Key Insight: The authors observe that SAM models exhibit smaller variance in output confidence—SGD produces more extreme high-confidence predictions (including on non-members), and these non-members exceeding the decision threshold cause the attacker to make more errors. SAM compresses the variance, making the confidence distributions of members and non-members more separable.

Core Idea: Flat minima ≠ privacy safety. SAM's sharpness penalty suppresses over-amplification of dominant features, forcing the model to spread reliance across diverse subclass features. While this improves generalization, it reduces output variance, thereby amplifying the membership inference signal.

Method

Overall Architecture

This paper is an analytical study rather than a method proposal. The overall framework consists of: (1) comparing MIA vulnerability of SAM and SGD across datasets and attack methods; (2) analyzing root causes via memorization scores and influence scores; (3) providing theoretical proofs under interpolating solutions for linear models.

Key Designs

  1. Memorization Analysis:

    • Function: Reveal the fundamental differences in memorization behavior between SAM and SGD.

*****

Rewrite the paragraph of the SAM privacy passage that begins "This paper is an analytical study" as a short bulleted list, keeping its main facts.

• _Stored data_:
*****

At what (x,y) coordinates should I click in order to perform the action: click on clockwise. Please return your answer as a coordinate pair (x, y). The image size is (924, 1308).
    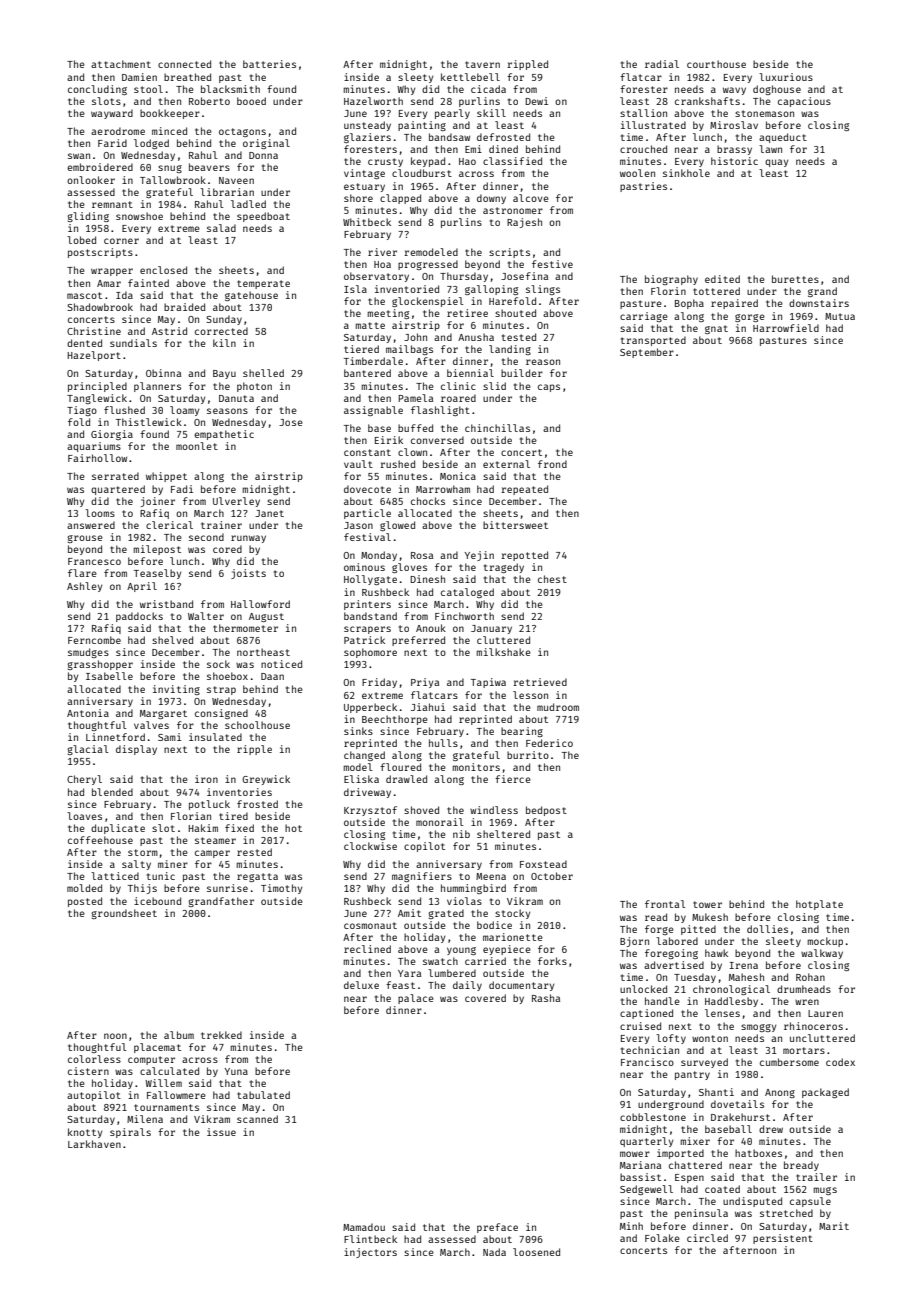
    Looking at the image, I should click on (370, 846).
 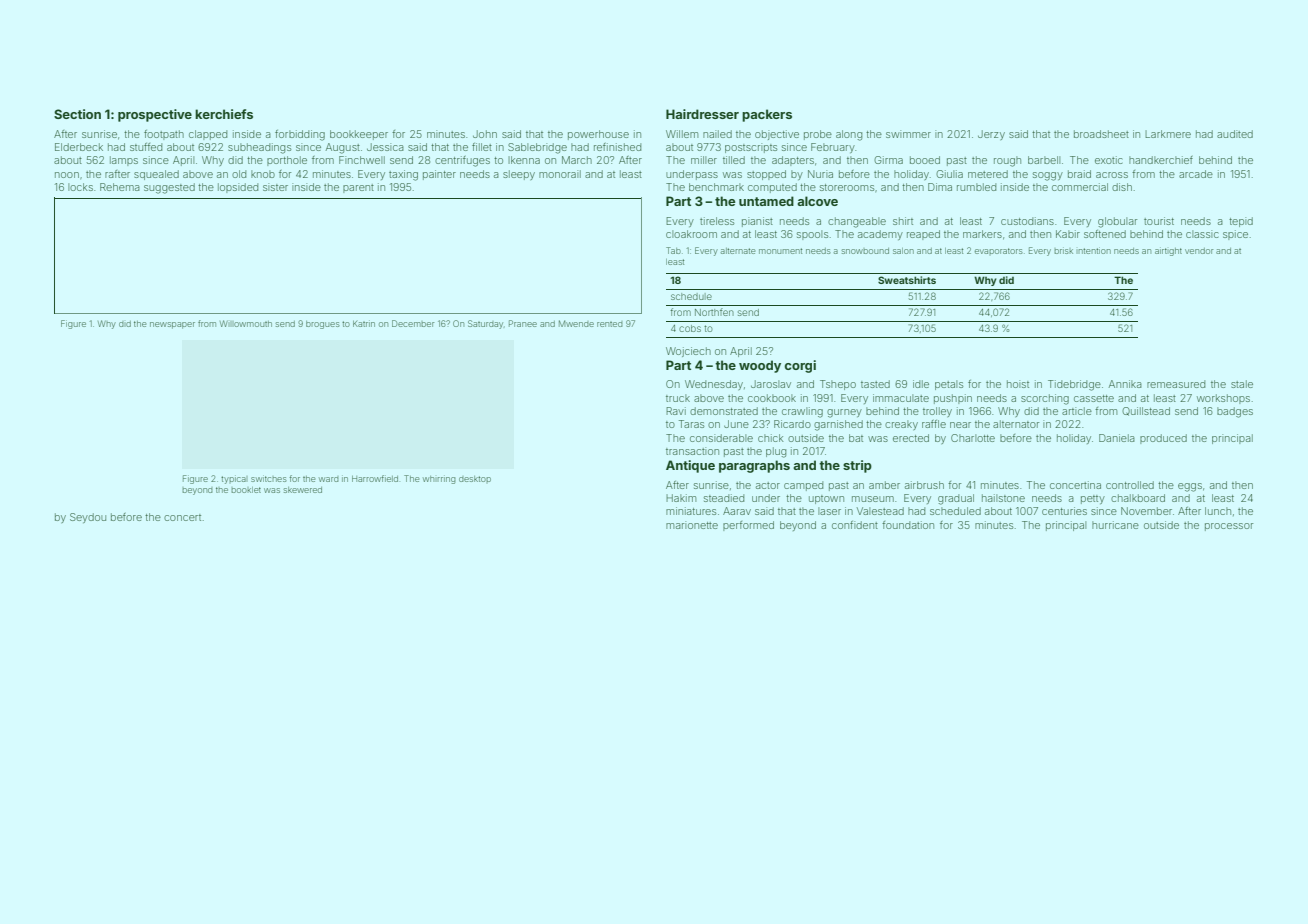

*****

• _Answer for this exercise_:
- The paper is an analytical study, not a new method.
- It compares how vulnerable SAM and SGD are to membership inference attacks across datasets and attack methods.
- It analyzes root causes using memorization scores and influence scores.
- It gives theoretical proofs under interpolating solutions for linear models.